Israeli Druze leaders, like Sheikh Mowafaq Tarif, publicly urged the state to act - and their voices were heard.
Israel is not only acting militarily. It’s showing a rare form of moral clarity: defending a persecuted minority beyond its borders.
Druze on both sides of the fence
The story isn’t just military - it’s deeply personal. For the Druze of Israel, in the Golan and the Galilee, this isn’t just news. It’s family. It’s history.
Many of them still have relatives in Sweida, a majority-Druze region in southern Syria. Cross-border weddings, funerals, and family ties were a norm before the Syrian war shut everything down.
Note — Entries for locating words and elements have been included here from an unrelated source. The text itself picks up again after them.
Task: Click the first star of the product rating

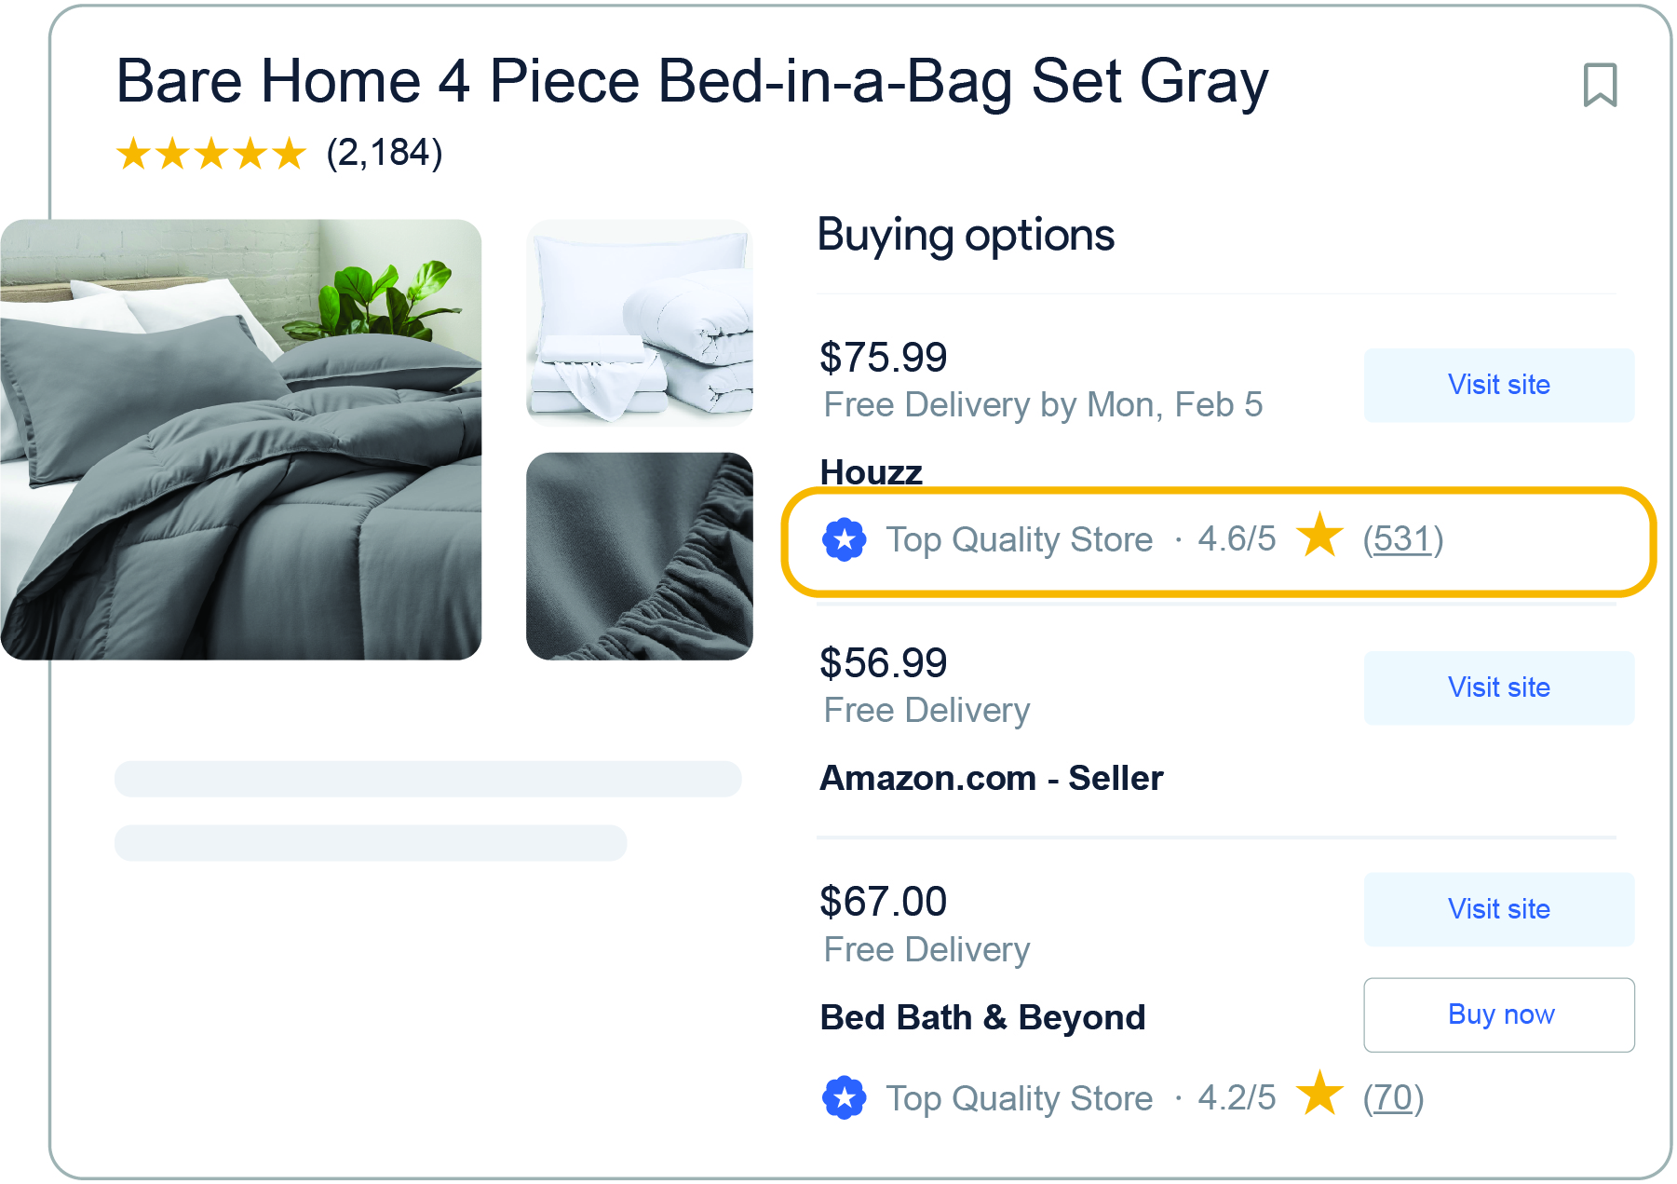Action: click(133, 153)
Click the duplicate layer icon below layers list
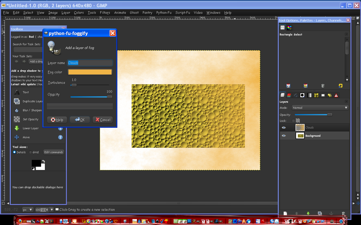The image size is (361, 225). tap(320, 213)
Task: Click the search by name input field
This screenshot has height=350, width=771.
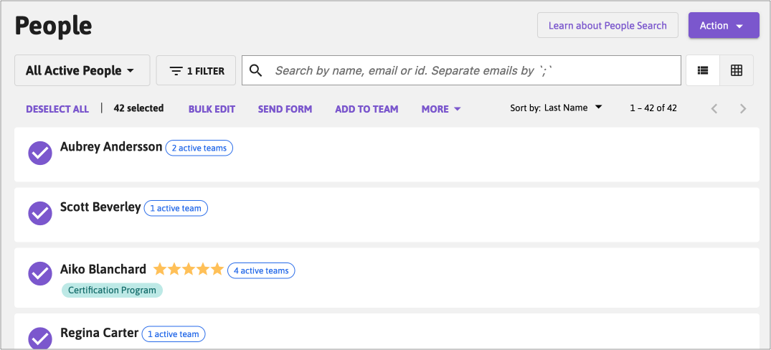Action: [461, 70]
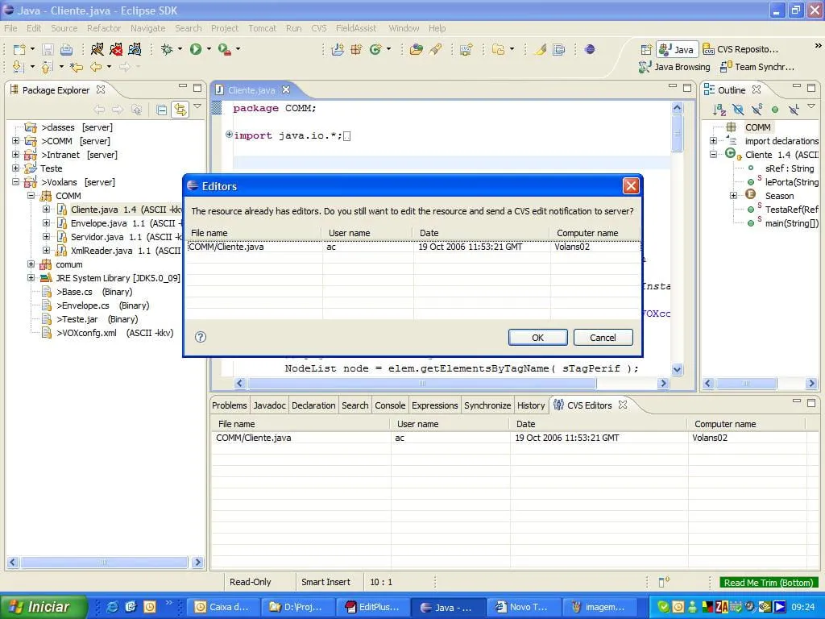The height and width of the screenshot is (619, 825).
Task: Click the help icon in the Editors dialog
Action: (x=201, y=337)
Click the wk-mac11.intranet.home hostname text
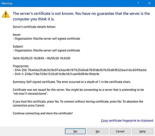Image resolution: width=155 pixels, height=136 pixels. pyautogui.click(x=30, y=94)
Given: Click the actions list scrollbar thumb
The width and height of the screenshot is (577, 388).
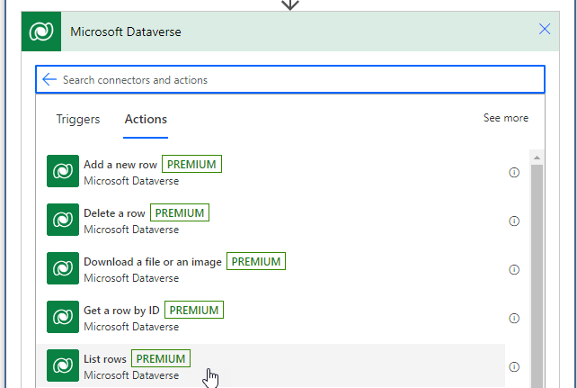Looking at the screenshot, I should tap(537, 270).
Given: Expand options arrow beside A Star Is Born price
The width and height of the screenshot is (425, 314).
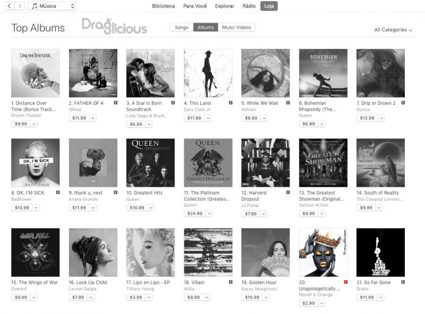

That bond never disappeared.
And now, as the Syrian Druze are being hunted over a lie, their relatives in Israel are pushing their government to do more - because their silence could mean someone else’s death.
Where does this go next?
The use of AI in this context isn’t just dangerous - it’s deadly. When manipulated to fabricate religious offenses, artificial intelligence becomes a modern tool for ancient hatreds. In regions like the Middle East, where sectarian tensions are always simmering, even a single fake video can be enough to justify mass violence. What happened to the Druze in Syria is a chilling warning: when truth can be manufactured, and lies weaponized, entire communities become vulnerable to erasure. The world must confront not only the ethical risks of AI, but also the very real human cost of using technology to inflame religious conflict.